(Stored data entries)
:::::
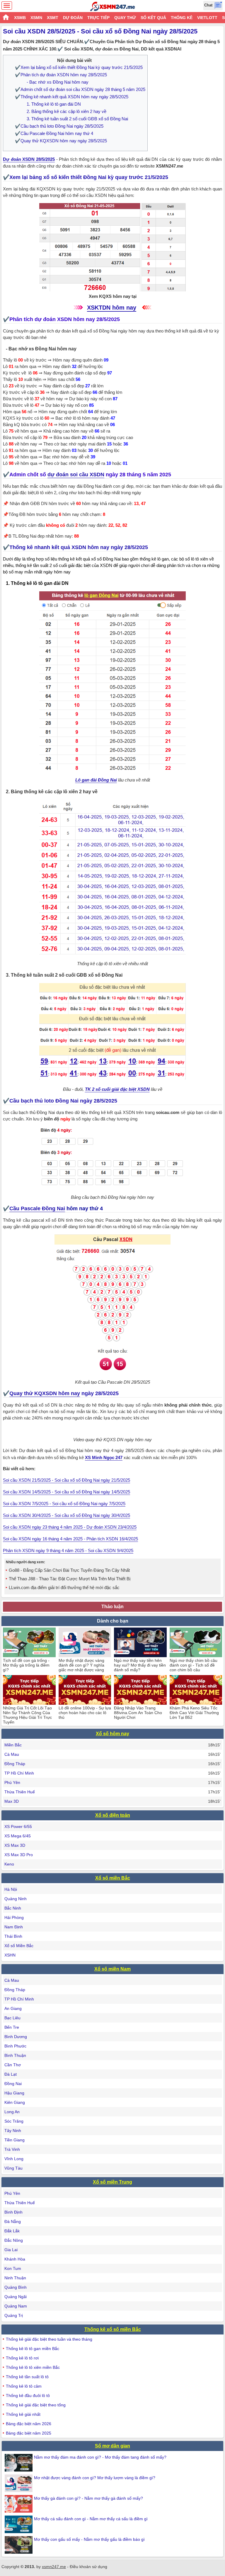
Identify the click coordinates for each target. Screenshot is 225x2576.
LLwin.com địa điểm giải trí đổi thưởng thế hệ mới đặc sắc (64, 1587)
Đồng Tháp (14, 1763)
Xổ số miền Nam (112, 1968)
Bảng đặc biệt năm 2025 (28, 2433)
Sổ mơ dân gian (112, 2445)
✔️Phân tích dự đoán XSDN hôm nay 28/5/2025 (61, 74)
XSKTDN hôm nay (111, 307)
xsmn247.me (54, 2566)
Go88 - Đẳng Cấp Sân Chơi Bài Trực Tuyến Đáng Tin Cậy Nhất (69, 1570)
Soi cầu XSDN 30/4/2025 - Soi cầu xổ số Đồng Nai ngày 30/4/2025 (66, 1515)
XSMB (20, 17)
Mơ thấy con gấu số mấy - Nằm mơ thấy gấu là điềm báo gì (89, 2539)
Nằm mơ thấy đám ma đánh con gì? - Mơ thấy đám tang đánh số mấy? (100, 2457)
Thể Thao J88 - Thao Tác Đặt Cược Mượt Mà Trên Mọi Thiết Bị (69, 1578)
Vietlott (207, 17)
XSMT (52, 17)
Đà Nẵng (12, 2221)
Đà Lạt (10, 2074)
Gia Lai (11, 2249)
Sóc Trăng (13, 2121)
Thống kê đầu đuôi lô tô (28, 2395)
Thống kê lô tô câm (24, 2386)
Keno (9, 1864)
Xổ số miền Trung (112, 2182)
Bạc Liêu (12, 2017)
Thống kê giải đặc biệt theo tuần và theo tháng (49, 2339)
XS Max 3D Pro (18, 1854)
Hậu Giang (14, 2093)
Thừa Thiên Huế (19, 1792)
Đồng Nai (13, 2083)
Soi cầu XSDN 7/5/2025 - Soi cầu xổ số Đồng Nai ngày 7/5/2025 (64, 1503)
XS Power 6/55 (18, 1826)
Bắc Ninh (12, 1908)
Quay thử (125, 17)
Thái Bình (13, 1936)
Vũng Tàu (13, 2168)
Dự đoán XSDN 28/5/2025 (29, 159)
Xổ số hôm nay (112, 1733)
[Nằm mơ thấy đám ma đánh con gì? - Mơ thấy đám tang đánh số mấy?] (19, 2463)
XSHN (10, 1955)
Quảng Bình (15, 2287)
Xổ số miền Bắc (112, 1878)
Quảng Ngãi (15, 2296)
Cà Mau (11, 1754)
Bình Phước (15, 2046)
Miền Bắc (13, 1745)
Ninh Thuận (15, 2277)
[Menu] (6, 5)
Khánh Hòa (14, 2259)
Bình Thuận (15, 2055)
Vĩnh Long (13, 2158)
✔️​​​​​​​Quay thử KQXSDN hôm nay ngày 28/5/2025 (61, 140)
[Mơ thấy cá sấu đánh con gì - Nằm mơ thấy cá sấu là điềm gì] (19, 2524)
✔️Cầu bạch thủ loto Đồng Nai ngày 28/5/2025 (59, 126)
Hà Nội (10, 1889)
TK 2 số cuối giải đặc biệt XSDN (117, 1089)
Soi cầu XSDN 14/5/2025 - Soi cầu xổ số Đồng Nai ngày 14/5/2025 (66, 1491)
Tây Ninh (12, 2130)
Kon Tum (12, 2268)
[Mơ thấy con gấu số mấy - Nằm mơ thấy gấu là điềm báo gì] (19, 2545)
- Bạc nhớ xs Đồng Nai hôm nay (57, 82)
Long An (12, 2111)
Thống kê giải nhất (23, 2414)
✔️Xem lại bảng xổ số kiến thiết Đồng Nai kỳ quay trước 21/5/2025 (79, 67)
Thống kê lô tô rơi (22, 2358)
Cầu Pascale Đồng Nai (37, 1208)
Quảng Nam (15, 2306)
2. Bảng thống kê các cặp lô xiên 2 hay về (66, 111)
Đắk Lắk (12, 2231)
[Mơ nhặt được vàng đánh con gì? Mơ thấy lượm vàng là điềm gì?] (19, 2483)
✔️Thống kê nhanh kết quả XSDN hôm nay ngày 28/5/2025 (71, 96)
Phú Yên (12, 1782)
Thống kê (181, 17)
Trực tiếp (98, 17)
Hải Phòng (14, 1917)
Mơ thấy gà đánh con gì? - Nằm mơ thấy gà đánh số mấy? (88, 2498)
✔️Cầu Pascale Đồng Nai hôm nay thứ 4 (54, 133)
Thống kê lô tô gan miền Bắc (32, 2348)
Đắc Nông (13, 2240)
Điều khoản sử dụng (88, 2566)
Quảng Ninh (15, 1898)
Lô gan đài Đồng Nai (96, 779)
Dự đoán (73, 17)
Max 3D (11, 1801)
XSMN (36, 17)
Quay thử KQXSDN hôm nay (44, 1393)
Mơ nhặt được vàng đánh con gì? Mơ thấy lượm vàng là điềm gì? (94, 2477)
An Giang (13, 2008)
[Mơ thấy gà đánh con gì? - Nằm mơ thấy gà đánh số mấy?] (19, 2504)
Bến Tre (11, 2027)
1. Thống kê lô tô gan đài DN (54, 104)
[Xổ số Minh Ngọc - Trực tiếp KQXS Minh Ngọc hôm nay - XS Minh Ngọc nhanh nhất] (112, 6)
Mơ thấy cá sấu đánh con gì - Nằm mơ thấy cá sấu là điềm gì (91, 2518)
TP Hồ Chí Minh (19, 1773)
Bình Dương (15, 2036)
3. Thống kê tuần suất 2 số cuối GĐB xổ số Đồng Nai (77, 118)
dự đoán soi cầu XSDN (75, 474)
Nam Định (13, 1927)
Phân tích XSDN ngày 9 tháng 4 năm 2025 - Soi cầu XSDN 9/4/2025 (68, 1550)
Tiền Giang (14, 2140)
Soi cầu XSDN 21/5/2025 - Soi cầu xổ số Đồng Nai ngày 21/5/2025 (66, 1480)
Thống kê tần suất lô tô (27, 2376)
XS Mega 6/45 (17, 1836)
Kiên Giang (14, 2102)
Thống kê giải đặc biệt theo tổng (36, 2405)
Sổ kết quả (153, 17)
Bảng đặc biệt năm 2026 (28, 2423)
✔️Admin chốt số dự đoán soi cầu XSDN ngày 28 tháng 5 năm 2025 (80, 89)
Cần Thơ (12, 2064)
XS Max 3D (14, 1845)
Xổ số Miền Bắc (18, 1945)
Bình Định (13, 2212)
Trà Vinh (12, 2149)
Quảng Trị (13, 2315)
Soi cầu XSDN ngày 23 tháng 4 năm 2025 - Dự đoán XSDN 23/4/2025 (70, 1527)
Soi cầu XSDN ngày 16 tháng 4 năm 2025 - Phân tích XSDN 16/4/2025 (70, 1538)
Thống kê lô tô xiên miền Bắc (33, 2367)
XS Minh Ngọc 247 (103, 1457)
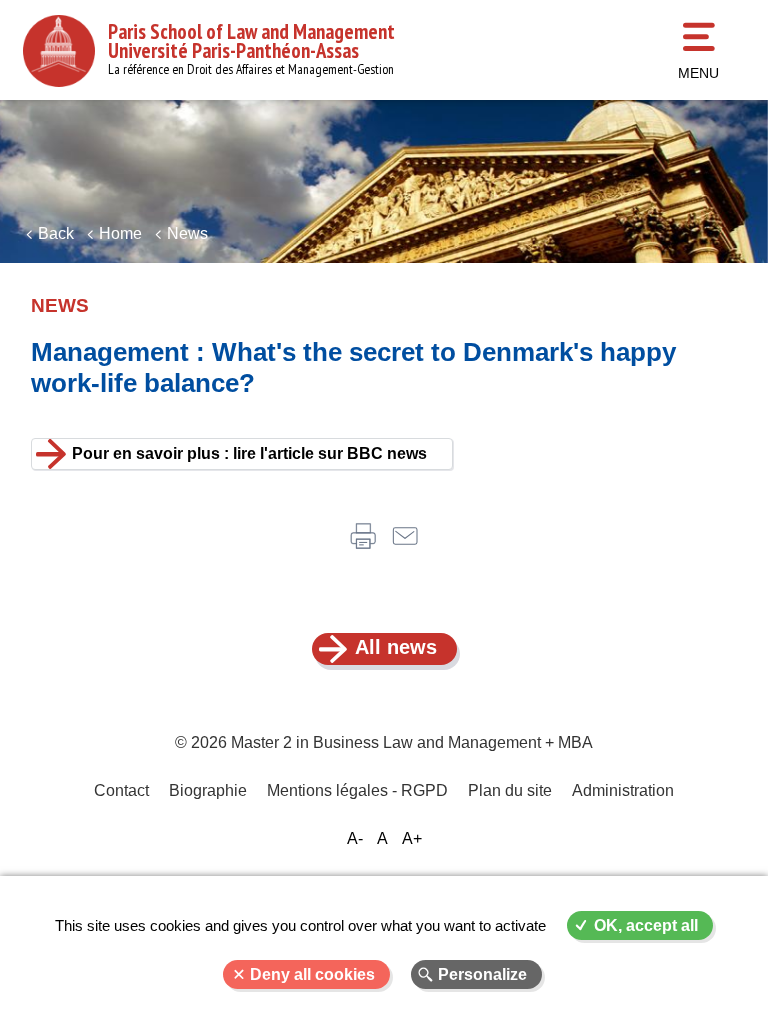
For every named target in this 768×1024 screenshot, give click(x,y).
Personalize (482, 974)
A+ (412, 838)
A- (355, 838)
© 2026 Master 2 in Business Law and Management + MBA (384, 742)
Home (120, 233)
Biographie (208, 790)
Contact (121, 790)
:::::
What this task involves ▸ Please give an exact copy of the lines above, beginning with the line containing "Thống kê lô tô gan miền Bắc (32, 2348)" and running through the line containing "3. Thống kê", and of no other lines.

Result of this task ▸
Thống kê lô tô gan miền Bắc (32, 2348)
Đắc Nông (13, 2240)
Điều khoản sử dụng (88, 2566)
Quảng Ninh (15, 1898)
Lô gan đài Đồng Nai (96, 779)
Dự đoán (73, 17)
Max 3D (11, 1801)
XSMN (36, 17)
Quay thử KQXSDN hôm nay (44, 1393)
Mơ nhặt được vàng đánh con gì? Mơ thấy lượm vàng là điềm gì? (94, 2477)
An Giang (13, 2008)
[Mơ thấy gà đánh con gì? - Nằm mơ thấy gà đánh số mấy?] (19, 2504)
Bến Tre (11, 2027)
1. Thống kê lô tô gan đài DN (54, 104)
[Xổ số Minh Ngọc - Trực tiếp KQXS Minh Ngọc hôm nay - XS Minh Ngọc nhanh nhất] (112, 6)
Mơ thấy cá sấu đánh con gì - Nằm mơ thấy cá sấu là điềm gì (91, 2518)
TP Hồ Chí Minh (19, 1773)
Bình Dương (15, 2036)
3. Thống kê tuần suất 2 số cuối GĐB xổ số Đồng Nai (77, 118)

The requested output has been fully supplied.